--- Start of READING TEXT ---

Hot topics: Iraq ThinkFast Global Warming Media Energy Administration
Defense Department Disavows Santorum’s WMD Claims

Today, Sen. Rick Santorum (R-PA) and Rep. Peter Hoekstra (R-MI) held a press conference and announced “we have found weapons of mass destruction in Iraq.” Santorum and Hoekstra are hyping a document that describes degraded, pre-1991 munitions that were already acknowledged by the White House’s Iraq Survey Group and dismissed.

Fox News’ Jim Angle contacted the Defense Department who quickly disavowed Santorum and Hoekstra’s claims. A Defense Department official told Angle flatly that the munitions hyped by Santorum and Hoekstra are “not the WMD’s for which this country went to war.”

Fox’s Alan Colmes broke the news to Santorum. Watch it:

Transcript:

COLMES: Congressman, Senator, it’s Alan Colmes. Senator, the Iraq Survey Group — let me go to the Duelfer Report — says that Iraq did not have the weapons our intelligence believed were there. And Jim Angle reported this for Fox News quotes a defense official who says these were pre-1991 weapons that could not have been fired as designed because they already been degraded. And the official went on to say these are not the WMD’s this country and the rest of the world believed Iraq had and not the WMD’s for which this country went to war. So the chest beating at this Republicans are doing tonight thinking this is a justification is not confirmed by the defense department.

--- End of READING TEXT ---
--- Start of DATA SHOWN ---

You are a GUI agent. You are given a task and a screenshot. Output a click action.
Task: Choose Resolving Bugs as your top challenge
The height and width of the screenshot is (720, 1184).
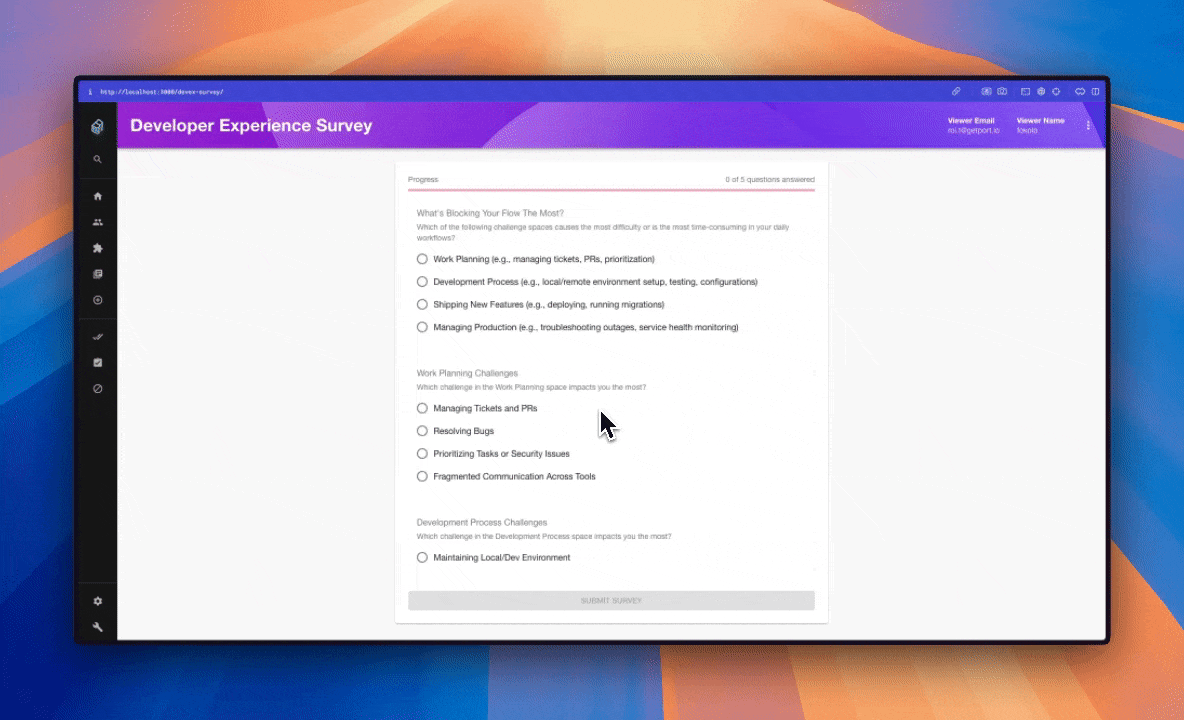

--- End of DATA SHOWN ---

Reproduce the part of the WMD news item between "Today, Sen. Rick" and "Group and dismissed.", inclusive. The data is separate material, unrelated to the WMD news item.

▶ **EXERCISE ANSWER**:
Today, Sen. Rick Santorum (R-PA) and Rep. Peter Hoekstra (R-MI) held a press conference and announced “we have found weapons of mass destruction in Iraq.” Santorum and Hoekstra are hyping a document that describes degraded, pre-1991 munitions that were already acknowledged by the White House’s Iraq Survey Group and dismissed.